Tools for Transparency: Track the People Tracking You with Ghostery


Ghostery is a free browser plug-in (available for Firefox and Google Chrome) that lets you watch who’s watching you as you. By that, I mean Ghostery alerts you to scripts that are tracking you across the web while giving you the option to delete and block scripts from sites you don’t know, offering you a better sense of your web privacy options.

Most sites track user interaction to some degree, whether it be for analytic purposes or for marketing.  The Wall Street Journal has a fantastic interactive presentation on the services that are tracking your clicks and the policies guiding their actions.

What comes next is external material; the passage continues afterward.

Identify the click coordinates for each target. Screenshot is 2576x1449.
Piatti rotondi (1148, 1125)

So what happens when you run through Ghostery? An unobtrusive pop-op will appear in the upper righthand corner of our webpage, showing you that we run Chartbeat, Google Analytics and Quantcast.

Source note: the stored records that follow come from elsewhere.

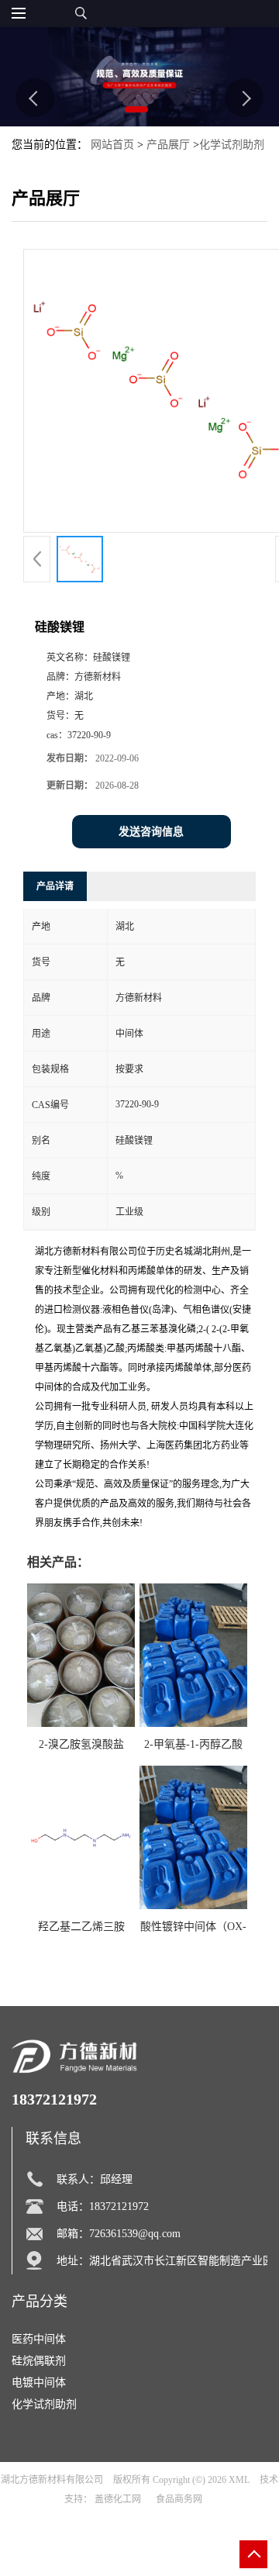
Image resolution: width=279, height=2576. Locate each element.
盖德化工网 (118, 2499)
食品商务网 (179, 2499)
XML (239, 2479)
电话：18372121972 (103, 2206)
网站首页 (112, 144)
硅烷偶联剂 (39, 2361)
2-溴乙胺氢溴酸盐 (81, 1744)
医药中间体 (39, 2339)
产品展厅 (168, 144)
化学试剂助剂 (231, 144)
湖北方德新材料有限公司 (52, 2479)
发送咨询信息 (151, 831)
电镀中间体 (39, 2382)
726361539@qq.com (135, 2233)
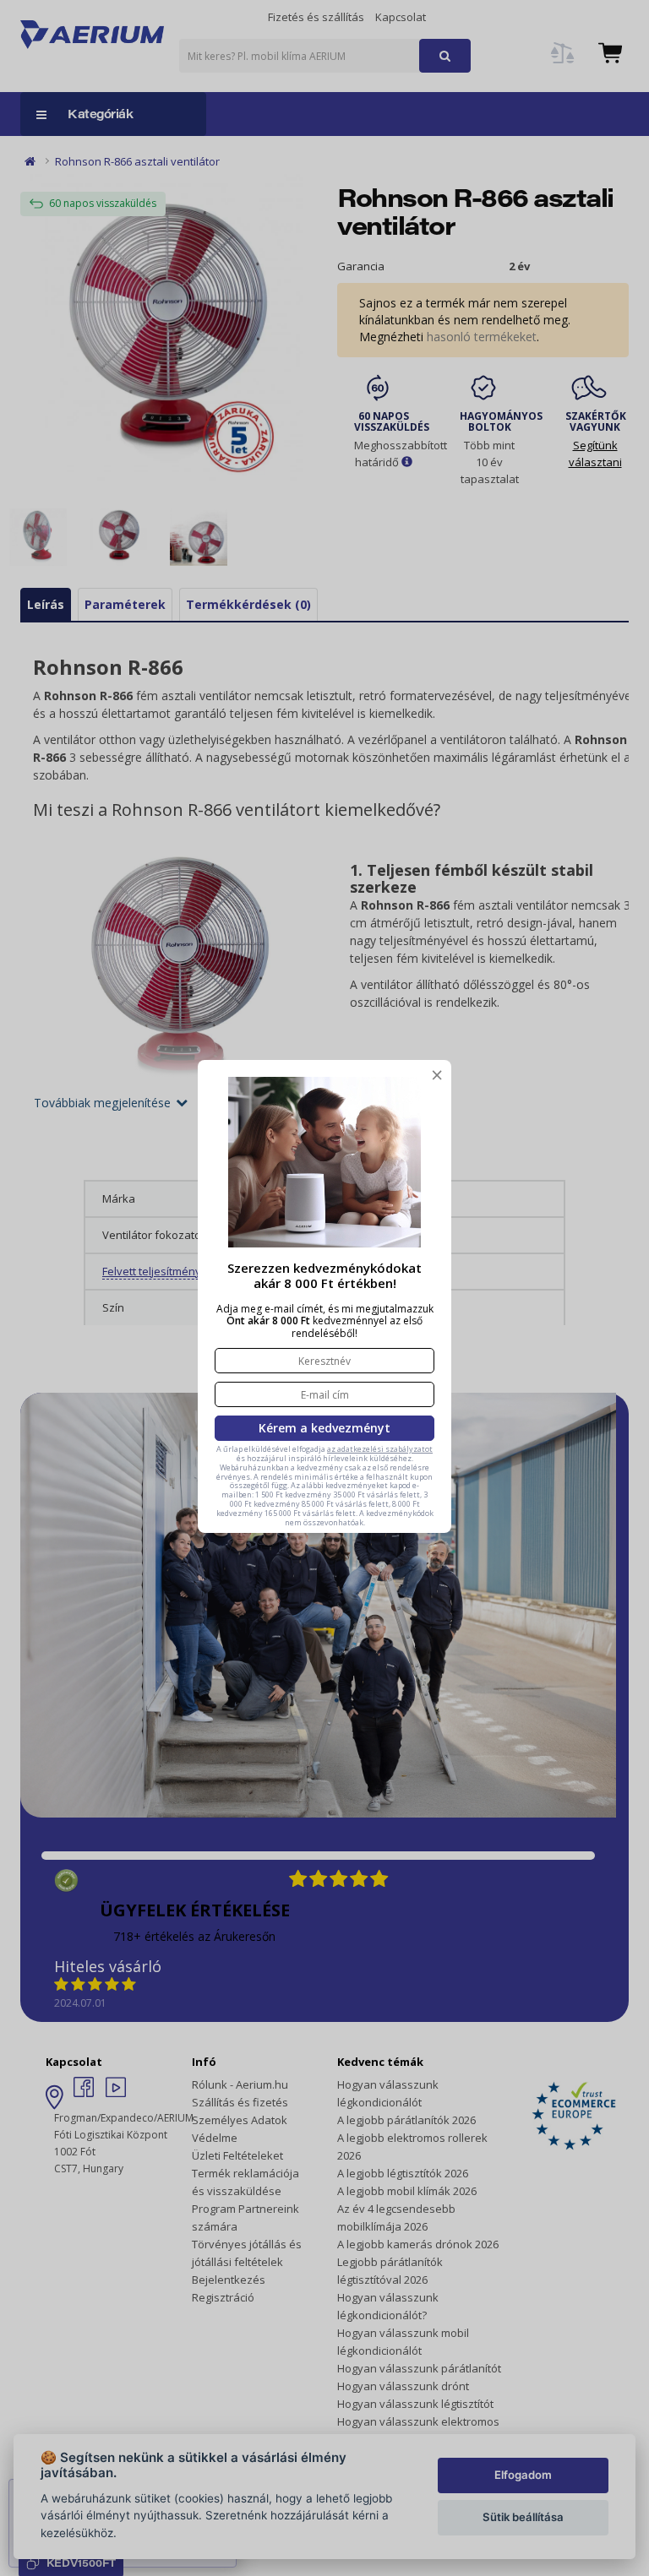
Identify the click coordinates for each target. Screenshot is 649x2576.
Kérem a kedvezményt (324, 1428)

The first two measure raw traffic numbers to our site like visits, time-on-site, bounce rate and so on. Quantcast helps us figure out basic demographic information and the interests of our community.

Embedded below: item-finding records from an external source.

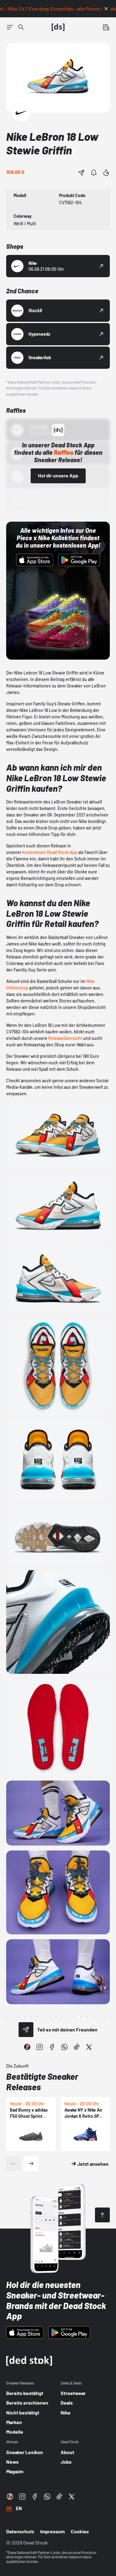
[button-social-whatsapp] (64, 2047)
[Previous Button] (13, 2163)
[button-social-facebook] (52, 2047)
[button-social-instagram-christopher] (27, 2047)
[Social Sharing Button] (26, 2029)
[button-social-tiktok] (76, 2047)
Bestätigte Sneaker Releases (42, 2081)
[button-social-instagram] (39, 2047)
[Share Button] (81, 172)
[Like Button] (106, 172)
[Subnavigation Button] (10, 27)
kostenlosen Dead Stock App (49, 852)
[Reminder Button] (93, 172)
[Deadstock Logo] (58, 27)
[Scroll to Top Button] (102, 2215)
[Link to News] (21, 27)
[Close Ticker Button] (106, 8)
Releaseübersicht (65, 1038)
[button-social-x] (89, 2047)
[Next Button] (31, 2163)
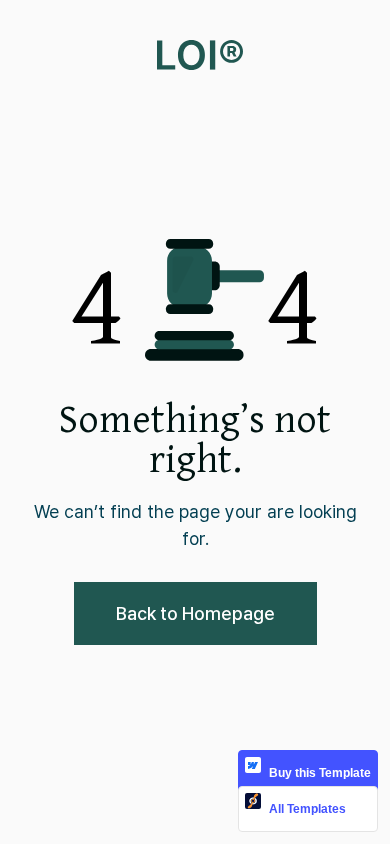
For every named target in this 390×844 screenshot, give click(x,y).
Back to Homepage (195, 613)
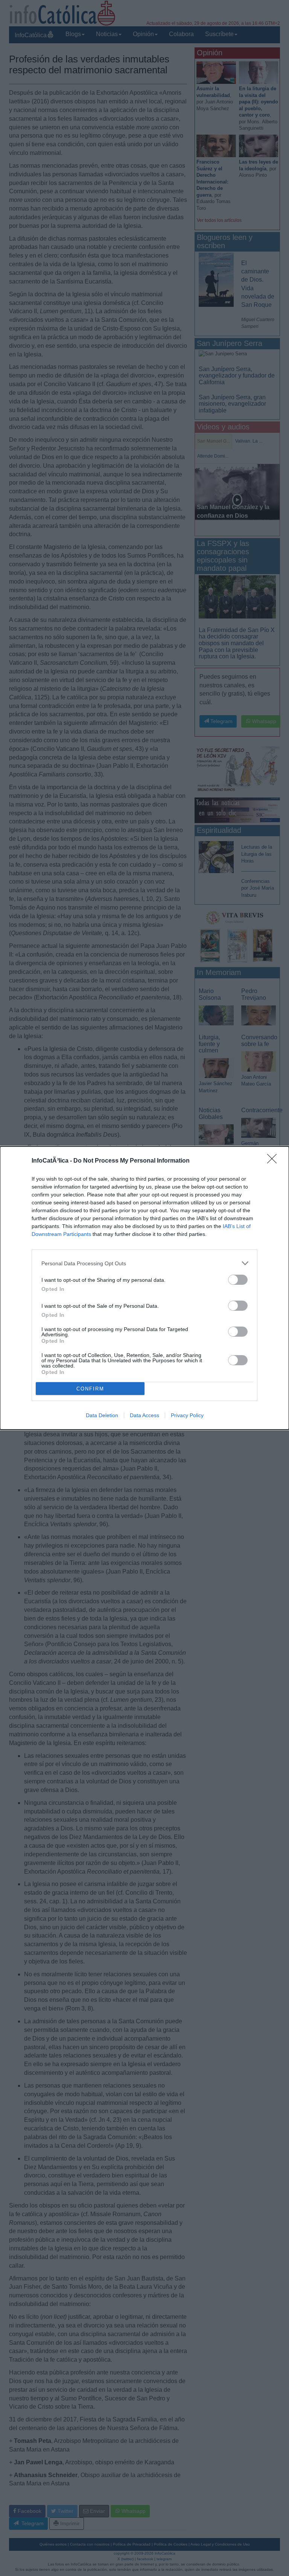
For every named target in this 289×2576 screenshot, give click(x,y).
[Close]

What about governmental and political sites?

U.S. Department of Treasury

Library of Congress

Crossroads GPS

Colbert SuperPAC doesn’t seem to work in Ghostery (we tried on multiple browsers) but they seem to be running Google Analytics and an AddThis social media sharing script. You can see for yourself if you look at the page source which is found under View in both Firefox and Google Chrome.

As the Wall Street Journal post shows you, many sites (if not most) across the internet track your behavior, including governmental and political websites.  It’s in your best interest to know what they’re tracking about you and what they do with that data.  Ghostery is a great tool to help you start.